● Gegeven tekst:
^^^^^^^^

Materiaalrecuperatie verdient altijd de voorkeur op energetische valorisatie. Storten is de laatste optie, behalve voor de gevaarlijke afvalstoffen.
 

Enkele richtlijnen om op te nemen in bestekteksten of in contractuele overeenkomsten bij bouwwerken.
 

  • Goede afspraken maken goede vrienden. En de afvoer van afvalstoffen moet correct en legaal verlopen. Daarom worden er in de bestekvoorschriften of in de contractuele documenten best duidelijke afspraken gemaakt.
  • Leg de verantwoordelijkheid voor de gescheiden inzameling van het bouwafval op de werf duidelijk en op voorhand vast. Wat contractueel is vastgelegd, is bindend voor alle partijen. Het contract kan echter nooit ingaan tegen de bepalingen van het Materialendecreet en het Vlarema. Het is de houder van de afvalstof -dit is de aannemer of inzamelaar, handelaar of makelaar en niet de bouwheer of opdrachtgever- die verantwoordelijk is voor de afvoer naar daartoe vergunde inrichtingen.
  • De scheiding gebeurt minstens in de fracties zoals vermeld in het Vlarema.
  • De opdrachtnemer (aannemer) staat in voor de nodige voorzieningen en ruimte op de werf om deze gescheiden inzameling te kunnen realiseren.
  • De opdrachtnemer staat in voor een regelmatige afvoer naar de vergunde verwerker, dat is de recyclage-inrichting of sorteerinrichting;
  • De inzameling gebeurt in geschikte containers en/ of andere voorzieningen. Op deze containers en voorzieningen moet door middel van stickers, belettering of andere kentekens duidelijk zichtbaar en blijvend aangegeven zijn waar welk afval thuis hoort.
  • Gevaarlijk afval zoals resten en verpakking van olie, verf, spuitbussen … dient op wettelijke wijze opgeslagen (lekbak) en afgevoerd te worden.
     

Enkele richtlijnen voor de bouwheer om op te nemen in bestekteksten of in contractuele overeenkomsten bij sloopwerken
 

Het is voor de bouwheer van belang te weten waaraan de sloper zich moet houden en wat van belang is bij de uitvoering van de werken. Als de sloop en afvoer en verwerking van het sloopafval niet correct verloopt, kan dit immers ook gevolgen hebben voor de bouwheer. Goede afspraken maken goede vrienden. Leg daarom duidelijke afspraken vast in het bestek en de contractuele documenten met de aannemer. Zo moet u op voorhand weten wat het plan van aanpak is van de aannemer.

^^^^^^^^

● Opdracht 1:
Beantwoord met de tekst over bouw- en sloopafval deze vragen:
(a) Wat is de laatste optie voor afval, behalve voor gevaarlijke afvalstoffen?
(b) Wie zorgt voor de nodige voorzieningen en ruimte op de werf voor de gescheiden inzameling?
(c) Waarin moet gevaarlijk afval zoals resten van olie of verf worden opgeslagen?
● Opdracht 2: Vertaal deze zin uit de tekst over bouw- en sloopafval in het Engels: "Wat contractueel is vastgelegd, is bindend voor alle partijen."
● Opdracht 3: Schrijf het volgende stuk van de tekst over bouw- en sloopafval, te beginnen na de laatste zin.

● Gevonden gegevens:
^^^^^^^^

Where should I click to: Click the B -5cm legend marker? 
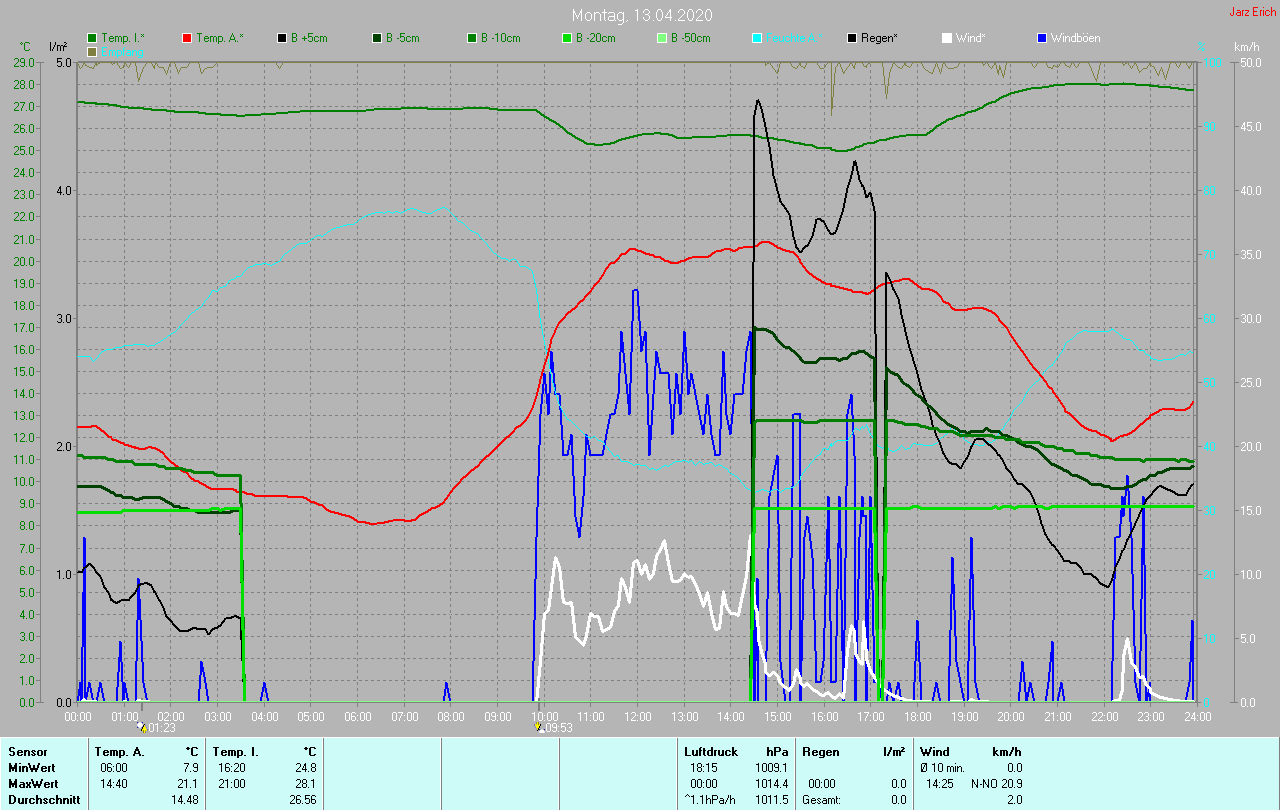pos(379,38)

^^^^^^^^

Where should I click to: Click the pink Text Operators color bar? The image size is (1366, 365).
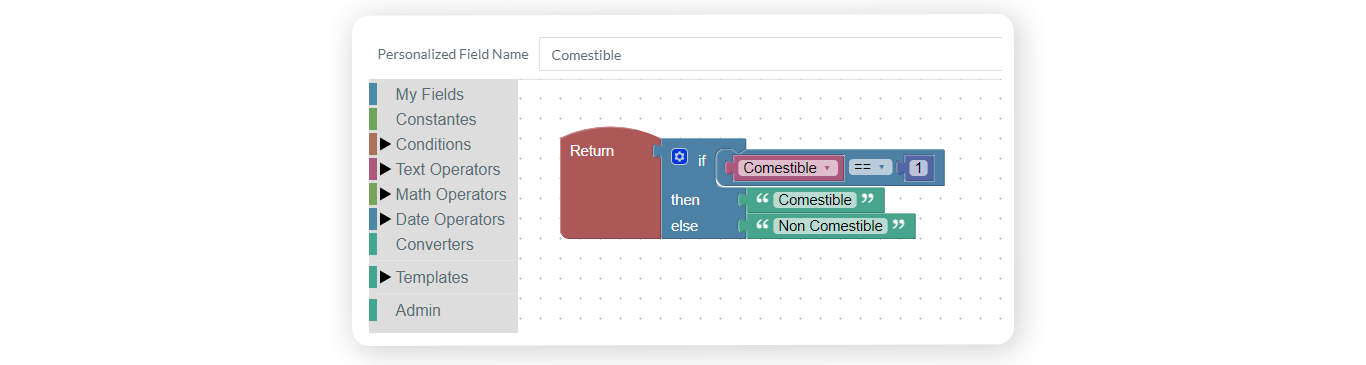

^^^^^^^^

● Verwacht antwoord 1:
(a) Storten.
(b) De opdrachtnemer (aannemer).
(c) In een lekbak.

● Verwacht antwoord 2: What is laid down in the contract is binding on all parties.

● Verwacht antwoord 3:
  • Wordt voor de start van de sloop het gebouw volledig ontruimd? Dan zal de aannemer hiervoor een aparte prijs voor de afvoer van gemengd afval moeten voorzien.

  • Wordt voor de structurele sloop de gevaarlijke afvalstoffen en verontreinigde stoffen afgevoerd? Bijvoorbeeld asbesthoudende bouwmaterialen, stookolietanks, …. (dit is verplicht bij sloopopvolging door een sloopbeheerorganisatie)

  • Is er een sloopopvolgingsplan (SOP) opgemaakt?

  • Waaruit bestaat het afvalplan van de aannemer?
    Wie is verantwoordelijk voor de afvoer van welke afvalstoffenfracties (hoofdaannemer, onderaannemer, IHM)? Gaat de aannemer bij het slopen of bij de renovatie selectief te werk en komen de verschillende fracties afzonderlijk vrij? Hoe gebeurt de inzameling van de afvalstoffen en de afvoer? Kan rechtstreeks naar een  naar een recyclage-inrichtingen afgevoerd worden? Of is eerst nog een sortering nodig?

  • Wordt de sloop opgevolgd door de sloopbeheerorganisatie (Tracimat)?


Volgende documenten kunnen als inspiratie dienen voor het opmaken van een bestek of het contract tussen sloopaannemer en bouwheer.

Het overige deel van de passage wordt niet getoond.